Every record below should appear in your answer, copied exactly.

(Collected data entries)
▼

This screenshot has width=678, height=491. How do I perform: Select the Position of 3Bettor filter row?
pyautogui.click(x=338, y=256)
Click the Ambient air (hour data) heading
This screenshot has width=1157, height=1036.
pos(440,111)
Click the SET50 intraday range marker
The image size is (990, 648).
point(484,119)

▲

- SOLUTION TO THIS PROBLEM
This screenshot has width=678, height=491. How do I perform: Select the Position of 3Bettor filter row?
pyautogui.click(x=338, y=256)
Click the Ambient air (hour data) heading
This screenshot has width=1157, height=1036.
pos(440,111)
Click the SET50 intraday range marker
The image size is (990, 648).
point(484,119)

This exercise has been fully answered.